本文:
****************

1996年5月。初めてマンハッタンに降り立ったとき、土産物店で自由の女神像を買った。その日からずっと、窓辺に置いてきた。
2005年11月。バンガロールに暮らし始めた。小さなアンティークショップで、銅製の自由の女神像を買った。以来、二つの像は、並んで書斎の一隅に立つ。
インドに移住してからも、毎年5月、ニューヨークを訪れていた。2003年に取得していたグリーンカード(永住権)を維持する目的が大きかった。いつか、また米国に帰るかもしれない。
わたしよりも、米国拠点の企業に在籍していた夫の方が、その思いが強かった。
しかしパンデミックが理由で、2019年5月以来、米国の土を踏んでいない。これまで二重課税にも対応し、維持し続けてきた永住権を、夫は放棄した。米国での収入がないわたしは、一応、保持している。しかし、来年には期限が切れる。更新は困難だろう。
ニューヨークが遠くなった。

****************

課題 1: 以下の記録の各行を、空行を除いて番号付きリストとして示すこと。画像は解答に含めない。

****************

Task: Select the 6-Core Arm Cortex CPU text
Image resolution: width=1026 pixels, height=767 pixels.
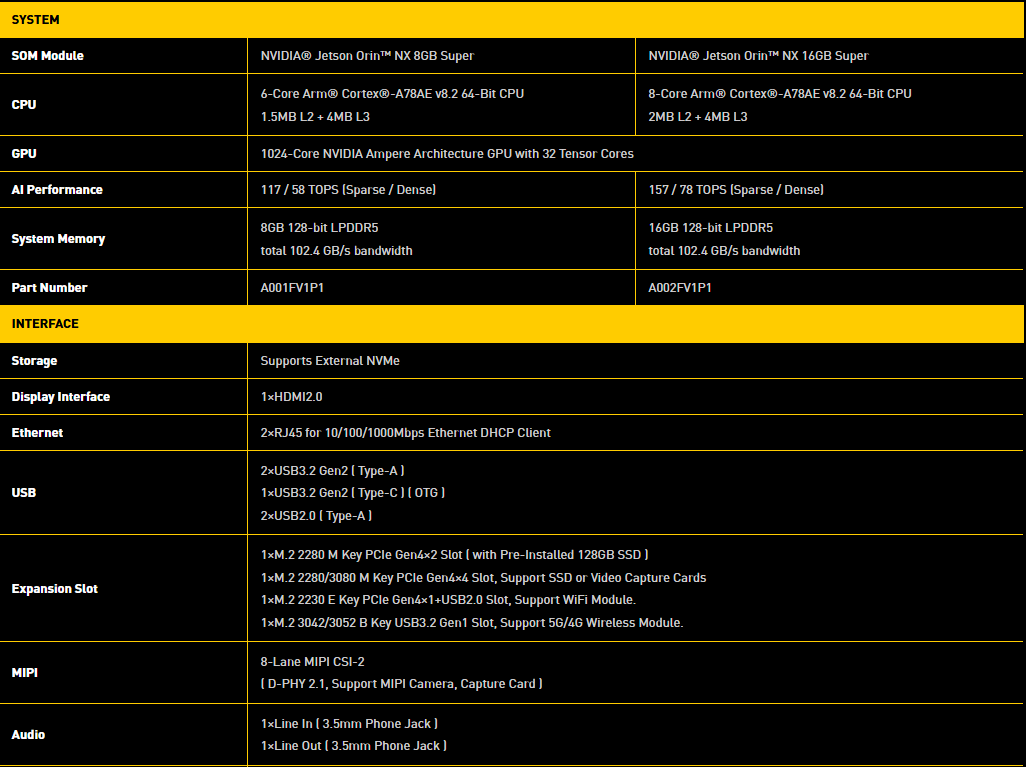Action: point(392,94)
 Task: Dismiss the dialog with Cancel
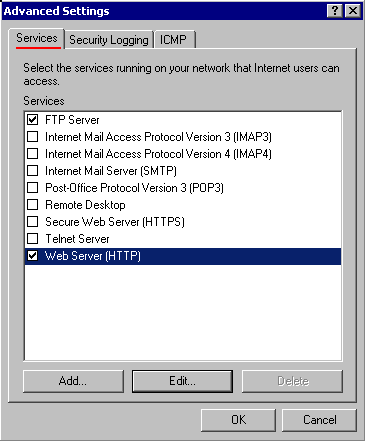click(320, 420)
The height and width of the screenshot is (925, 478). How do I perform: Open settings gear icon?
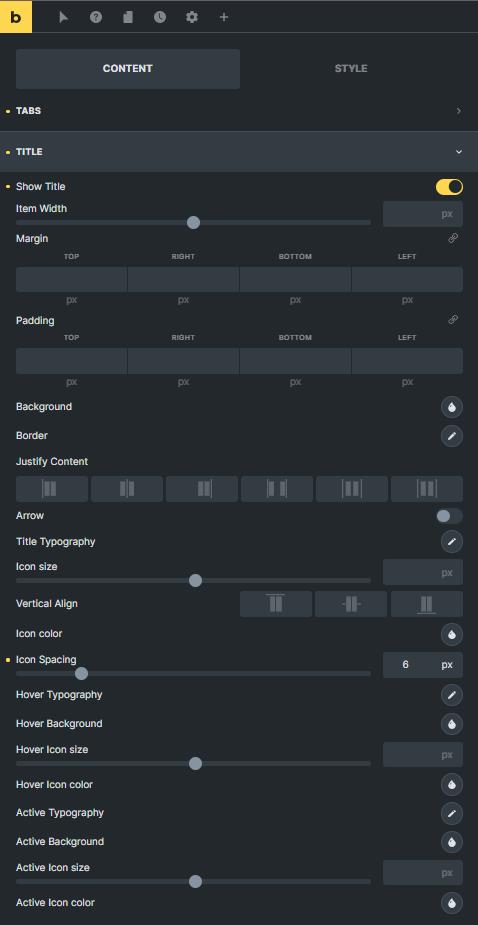(x=192, y=17)
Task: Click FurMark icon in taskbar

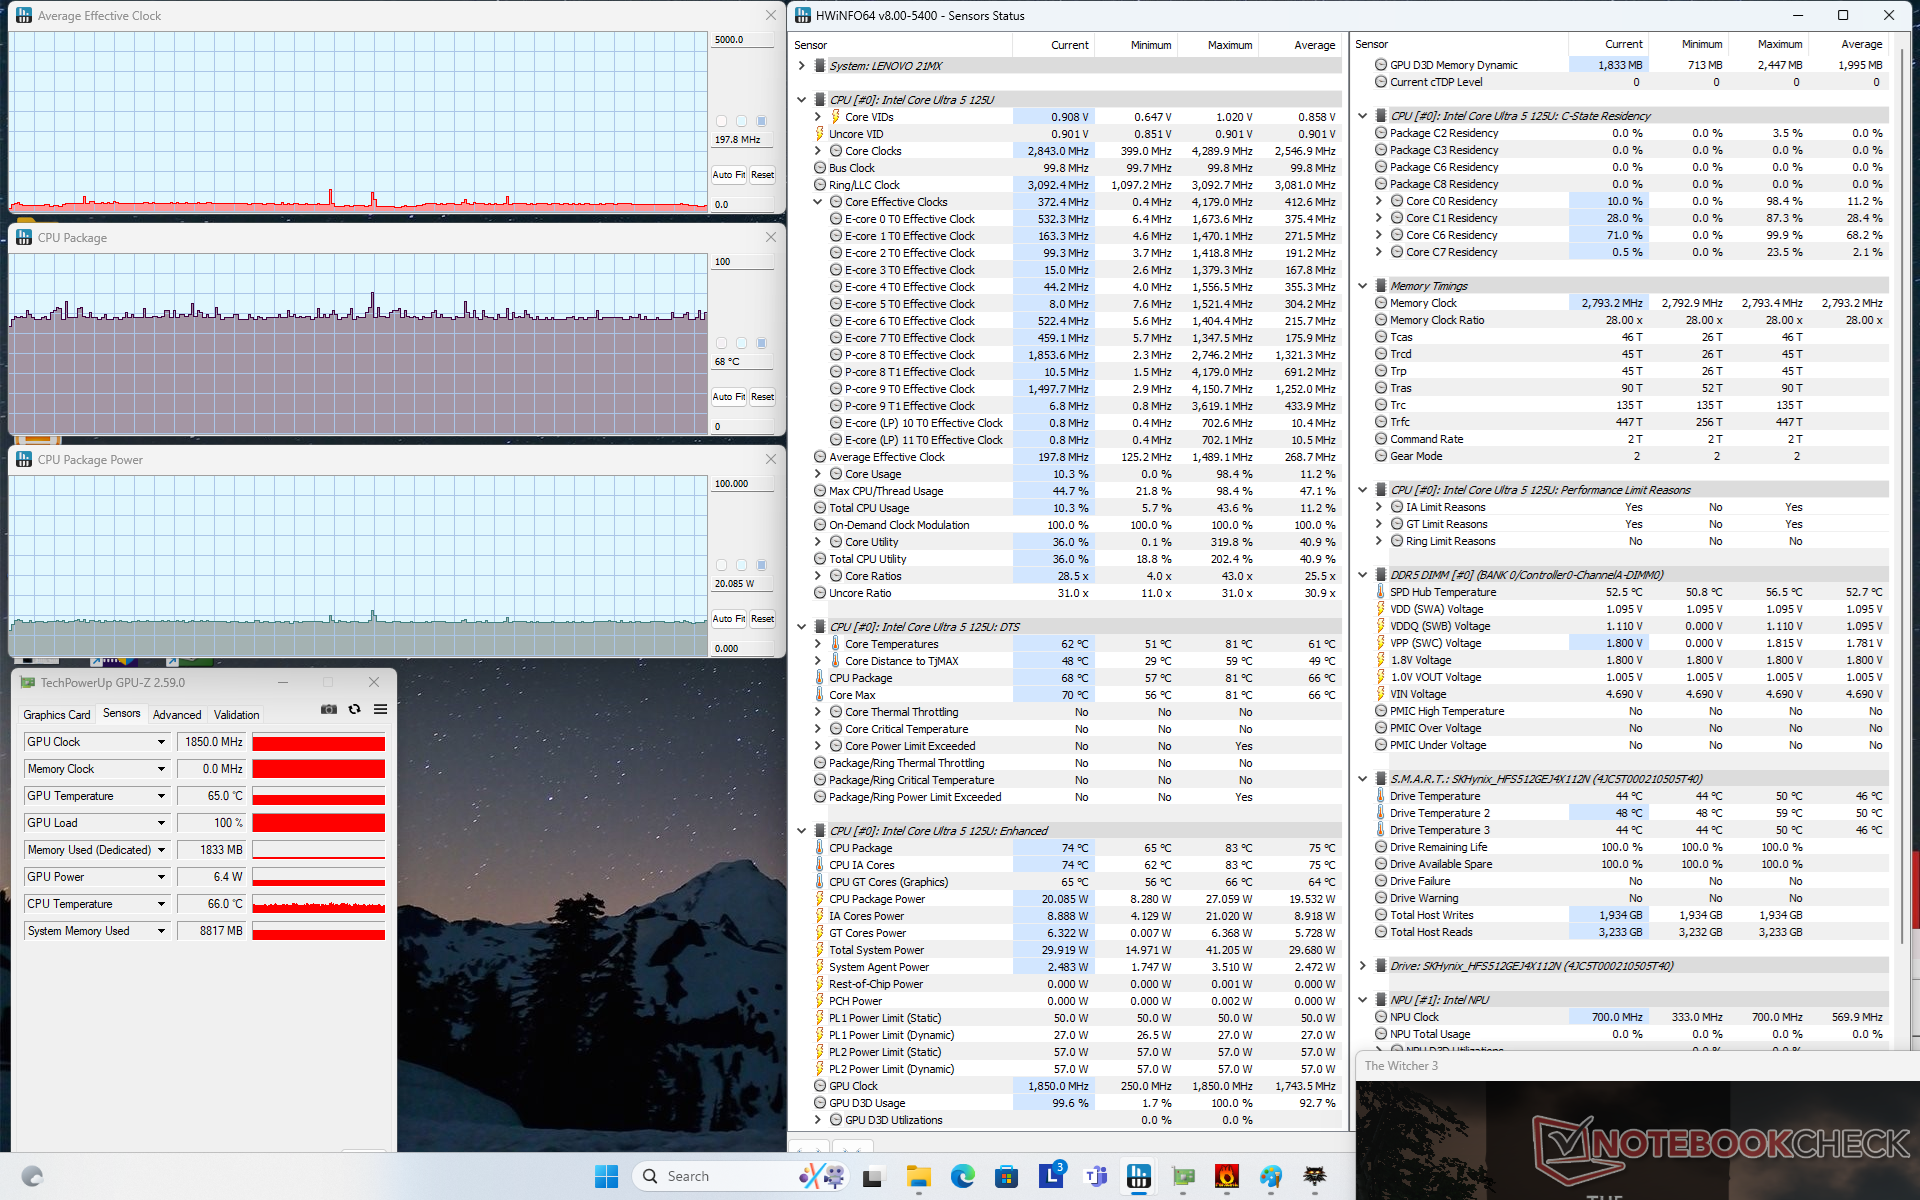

****************

課題 2: ニューヨークと永住権をめぐる本文を、最後の文に続けて書き進めてください。

解答 1:
1. Task: Select the 6-Core Arm Cortex CPU text
2. Image resolution: width=1026 pixels, height=767 pixels.
3. Action: point(392,94)
4.  Task: Dismiss the dialog with Cancel
5. click(320, 420)
6. The height and width of the screenshot is (925, 478). How do I perform: Open settings gear icon?
7. (x=192, y=17)
8. Task: Click FurMark icon in taskbar

解答 2:
しかし昨年、ニューヨーク州の運転免許証は、オンラインで更新手続きをしていた。半ば諦めていたのだが、先日、夫婦揃って新しい免許証を受け取った。
写真は10年前のまま。有効期限は10年後。
まだ、ニューヨークとは、繋がっている。それは心のなかで揺れる、一縷の灯火。
歳月の巡りに心と精神が追いつかない。永住権を取得したときの、約20年前の記録を引っ張り出す。『片隅の風景』と称した記録を、日々残していた。
InstagramもFacebookもTwitterもなかった。ブログさえもまだ、普及していなかった。そんな中、Instagram的なコンセプトで、日々、写真と言葉を、記していたのだ。
グリーンカードを取得したのは、2003年6月12日だったらしい。あの感無量が蘇る。
ニューヨークに、行きたい。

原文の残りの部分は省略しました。